**Extract to read:**

Why does the Orthodox Bible have more books than the Catholic Bible?

We received an email:

"... [why does] the Eastern Orthodox Church has several books in their bible that fail to appear in our own [Catholic]? I was simply curious to why our Church rejects these books. ... Thank you so much for your wonderful site and your time for reading this! -A fellow Catholic Christian"

Eastern Orthodox Church has no universally-approved Biblical canon

It is true that there are some additional books (such as 3 & 4 Maccabees) which are commonly (but not necessarily formally) found in modern, published Eastern Orthodox Old Testaments. We make this distinction between "commonly" and "formally" because the simple reality is that the modern Eastern Orthodox Church does not possess a formal, universally-approved Biblical canon. Rather, there is some confusion among Eastern Orthodox as to which books properly constitute the canon of the Bible. And, to understand this, you have to understand what "canon" originally referred to and how the canon of the Christian Bible (that is, the Biblical canon of the Catholic Church) actually came into being in the first place.

What does "canon" mean?

The term "canon" means is that a book is approved for reading at the Divine Liturgy -- that is, the Mass. This is what "canon" (a Greek word meaning "rule") originally referred to. The "canonical" books were those books which were approved for reading at the Liturgy.

Books which were not approved for reading at the Liturgy were called "apocryphal" (or "hidden"), and so excluded from the Liturgy. Among the "apocryphal" books, some were considered to be very orthodox and even inspired (but still not approved for public reading at the Liturgy), and others were considered to be uninspired or to contain errors (or even to be outright heretical). Only the "canonical" books were approved for reading at the Liturgy (the Mass).

**Directives:**
a: In the Orthodox Bible article, what does the Greek word "canon" mean?
b: Extract the passage of the Orthodox Bible article from "Eastern Orthodox Church has no" up to and including "the first place.".

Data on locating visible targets

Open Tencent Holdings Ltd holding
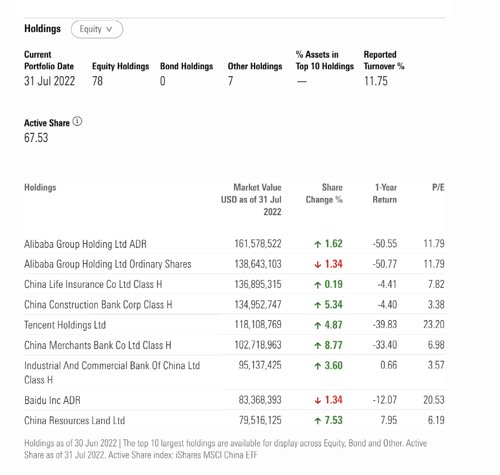The width and height of the screenshot is (500, 475). 65,325
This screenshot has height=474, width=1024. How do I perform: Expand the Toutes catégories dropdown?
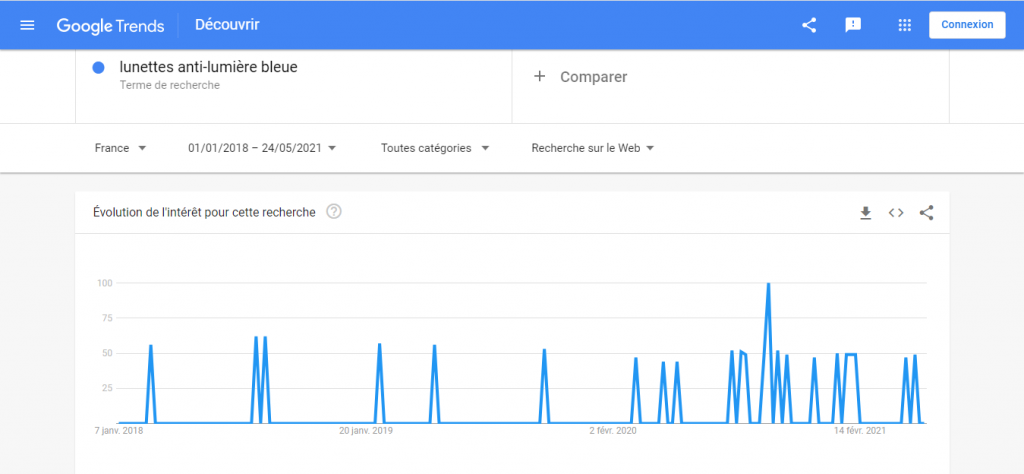(x=435, y=148)
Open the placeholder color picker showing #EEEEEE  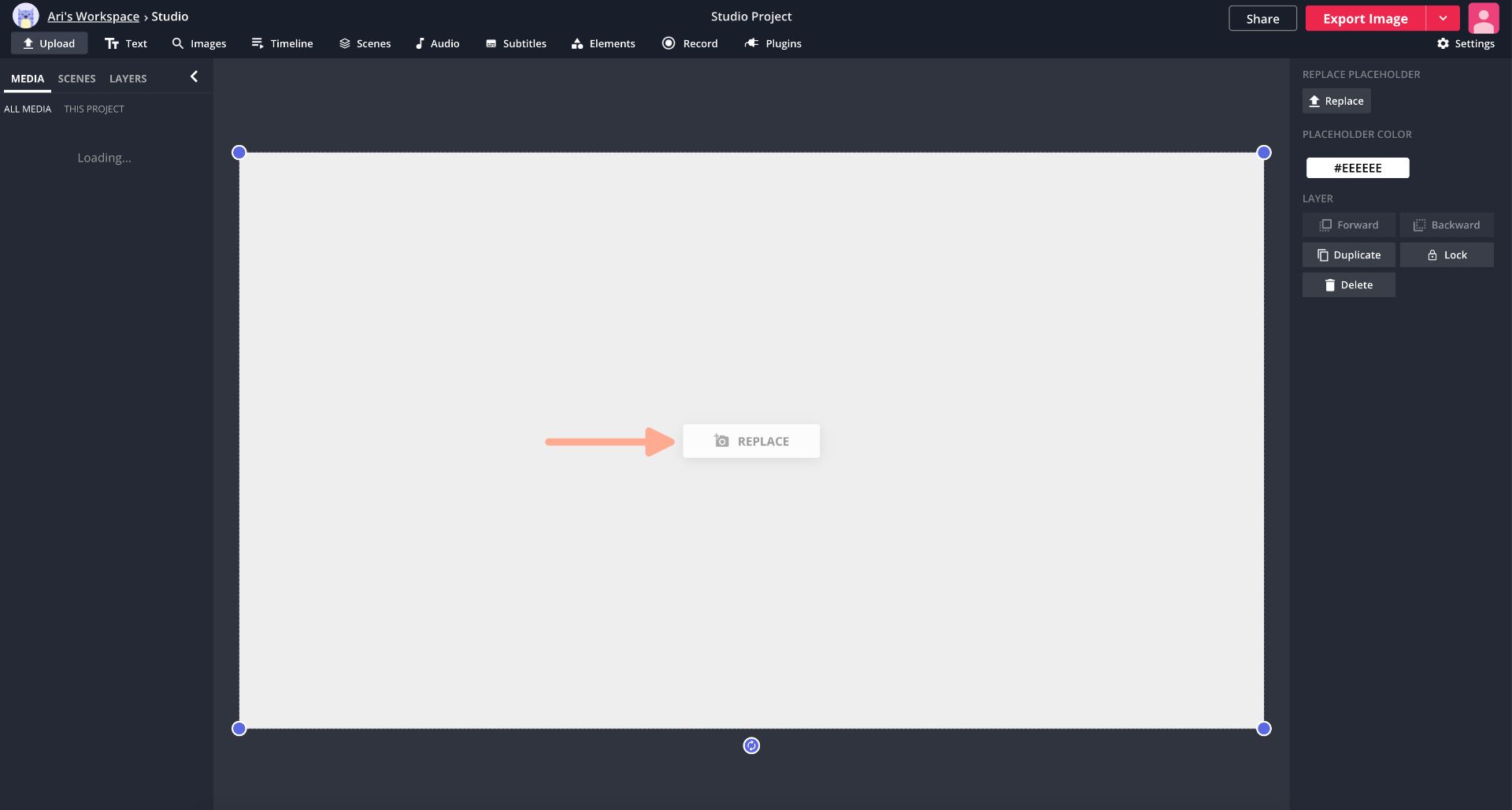1358,167
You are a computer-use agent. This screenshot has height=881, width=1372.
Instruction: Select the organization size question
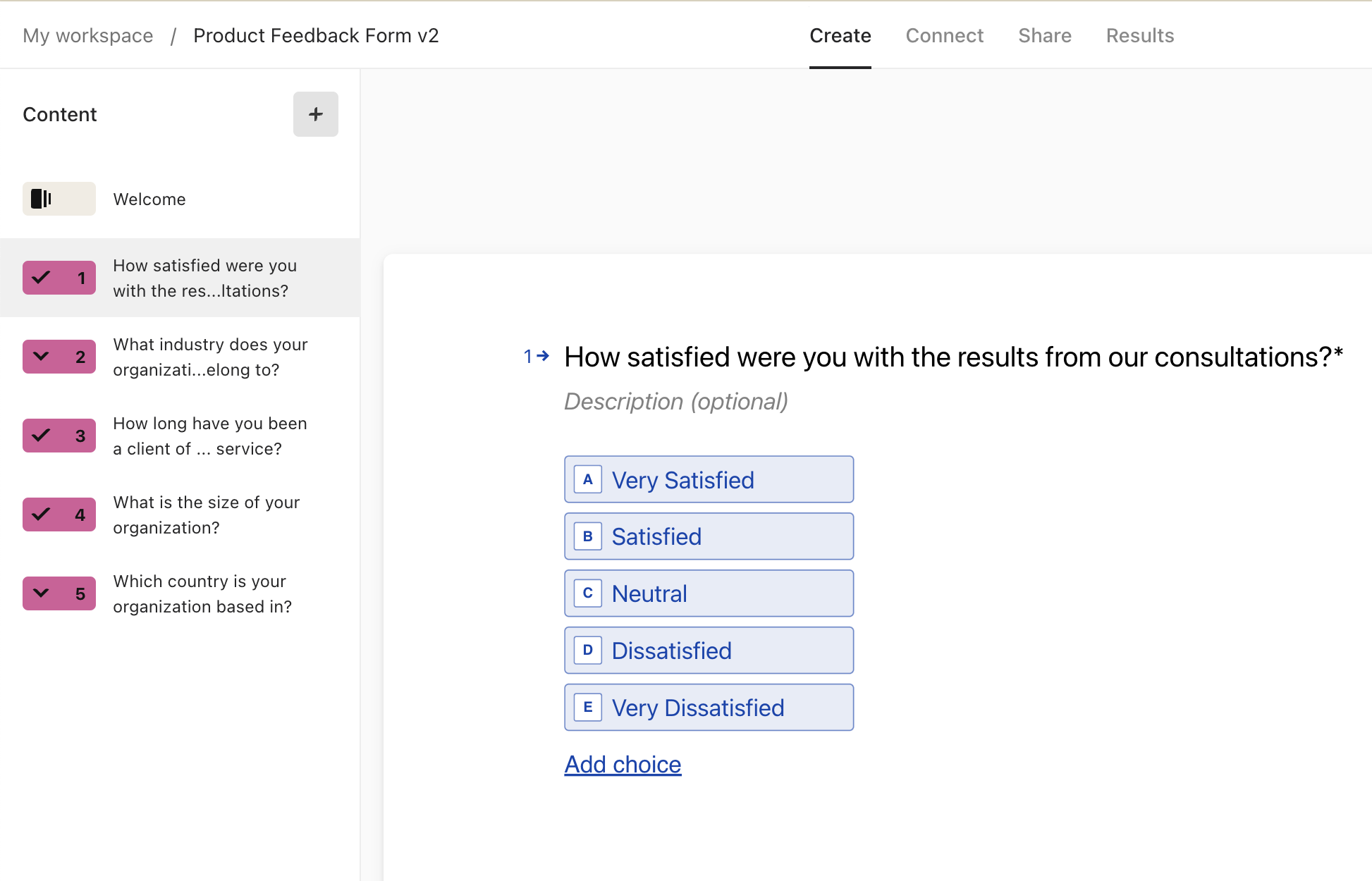click(x=206, y=515)
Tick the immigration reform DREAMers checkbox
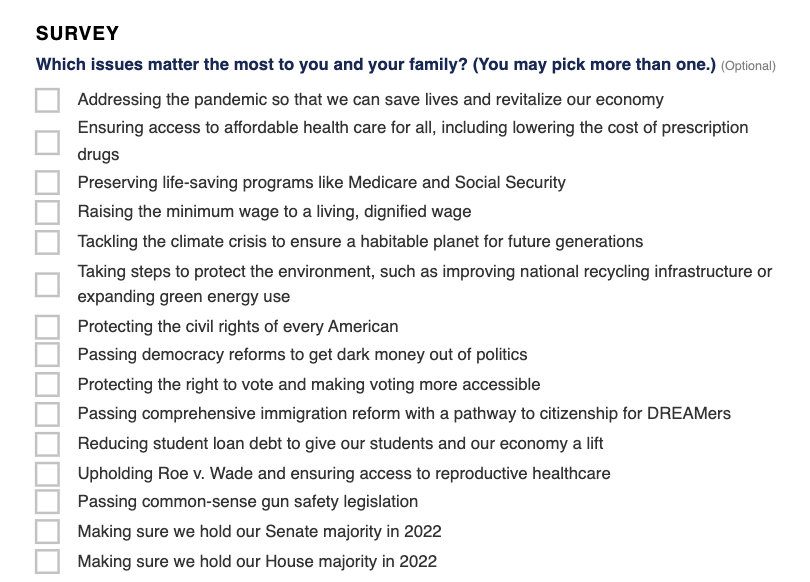 [47, 414]
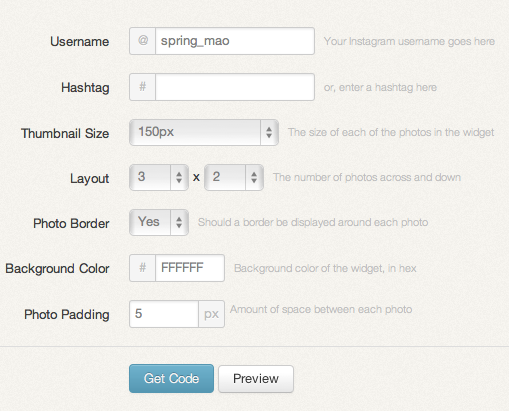Click the @ symbol beside Username field
Screen dimensions: 509x411
pyautogui.click(x=143, y=41)
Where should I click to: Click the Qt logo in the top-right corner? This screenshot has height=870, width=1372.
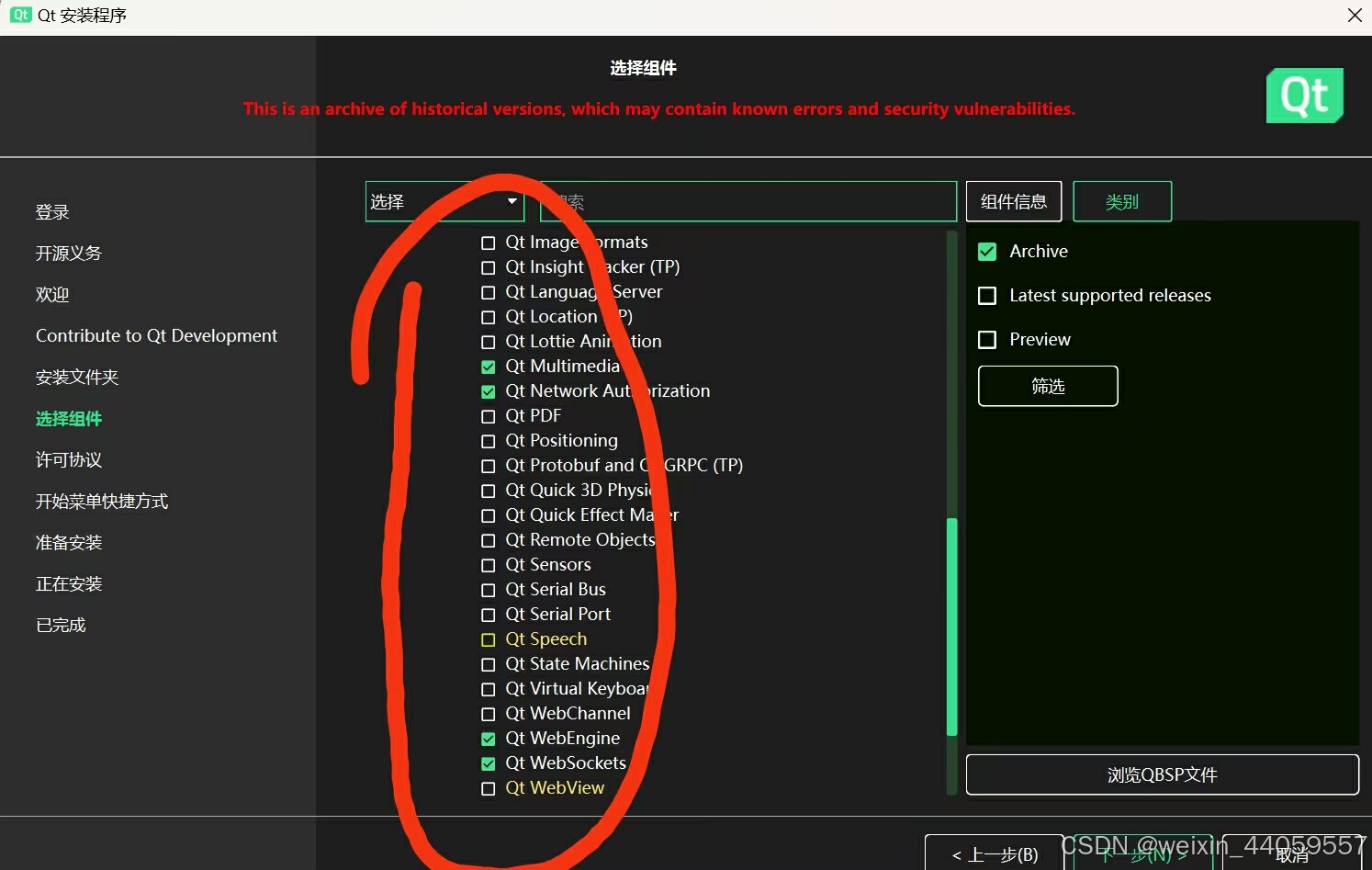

**Exercise responses:**
a: Rule.

b:
Eastern Orthodox Church has no universally-approved Biblical canon

It is true that there are some additional books (such as 3 & 4 Maccabees) which are commonly (but not necessarily formally) found in modern, published Eastern Orthodox Old Testaments. We make this distinction between "commonly" and "formally" because the simple reality is that the modern Eastern Orthodox Church does not possess a formal, universally-approved Biblical canon. Rather, there is some confusion among Eastern Orthodox as to which books properly constitute the canon of the Bible. And, to understand this, you have to understand what "canon" originally referred to and how the canon of the Christian Bible (that is, the Biblical canon of the Catholic Church) actually came into being in the first place.